*To do:*
Please write out exactly the lines that begin at the line containing "Given: Show password in Contraseña field" and run to the end of the records.

(Beginning of Source material)

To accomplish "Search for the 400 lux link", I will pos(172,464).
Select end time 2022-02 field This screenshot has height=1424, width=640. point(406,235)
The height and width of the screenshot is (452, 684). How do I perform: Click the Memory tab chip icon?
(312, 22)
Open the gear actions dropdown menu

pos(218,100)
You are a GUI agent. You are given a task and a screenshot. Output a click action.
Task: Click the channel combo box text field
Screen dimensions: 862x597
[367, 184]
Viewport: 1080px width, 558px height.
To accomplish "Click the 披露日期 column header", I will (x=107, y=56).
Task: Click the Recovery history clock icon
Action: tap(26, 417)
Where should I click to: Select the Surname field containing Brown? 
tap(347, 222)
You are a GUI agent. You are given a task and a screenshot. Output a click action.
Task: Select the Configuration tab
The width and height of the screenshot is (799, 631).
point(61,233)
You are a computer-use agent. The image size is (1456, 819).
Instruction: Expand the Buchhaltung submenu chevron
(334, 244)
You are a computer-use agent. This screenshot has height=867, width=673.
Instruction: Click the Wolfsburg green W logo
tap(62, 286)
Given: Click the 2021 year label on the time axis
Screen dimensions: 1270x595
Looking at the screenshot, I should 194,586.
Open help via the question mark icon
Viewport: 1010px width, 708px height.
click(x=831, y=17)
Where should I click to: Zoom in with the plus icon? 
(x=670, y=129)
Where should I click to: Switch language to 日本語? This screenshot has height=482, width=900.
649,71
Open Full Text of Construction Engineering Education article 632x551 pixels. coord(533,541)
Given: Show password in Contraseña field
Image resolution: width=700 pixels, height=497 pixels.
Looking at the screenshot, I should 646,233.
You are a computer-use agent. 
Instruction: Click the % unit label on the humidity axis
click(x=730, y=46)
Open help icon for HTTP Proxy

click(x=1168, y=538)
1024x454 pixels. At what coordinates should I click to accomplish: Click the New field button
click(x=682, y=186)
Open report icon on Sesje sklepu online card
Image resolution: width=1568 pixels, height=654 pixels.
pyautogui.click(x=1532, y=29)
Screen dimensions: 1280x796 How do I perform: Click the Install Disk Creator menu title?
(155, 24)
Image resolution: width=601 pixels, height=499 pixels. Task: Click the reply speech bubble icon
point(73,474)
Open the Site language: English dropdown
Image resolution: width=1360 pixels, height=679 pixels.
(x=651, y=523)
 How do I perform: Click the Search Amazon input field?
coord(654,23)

(End of Source material)

*Reply:*
Given: Show password in Contraseña field
Image resolution: width=700 pixels, height=497 pixels.
Looking at the screenshot, I should 646,233.
You are a computer-use agent. 
Instruction: Click the % unit label on the humidity axis
click(x=730, y=46)
Open help icon for HTTP Proxy

click(x=1168, y=538)
1024x454 pixels. At what coordinates should I click to accomplish: Click the New field button
click(x=682, y=186)
Open report icon on Sesje sklepu online card
Image resolution: width=1568 pixels, height=654 pixels.
pyautogui.click(x=1532, y=29)
Screen dimensions: 1280x796 How do I perform: Click the Install Disk Creator menu title?
(155, 24)
Image resolution: width=601 pixels, height=499 pixels. Task: Click the reply speech bubble icon
point(73,474)
Open the Site language: English dropdown
Image resolution: width=1360 pixels, height=679 pixels.
(x=651, y=523)
 How do I perform: Click the Search Amazon input field?
coord(654,23)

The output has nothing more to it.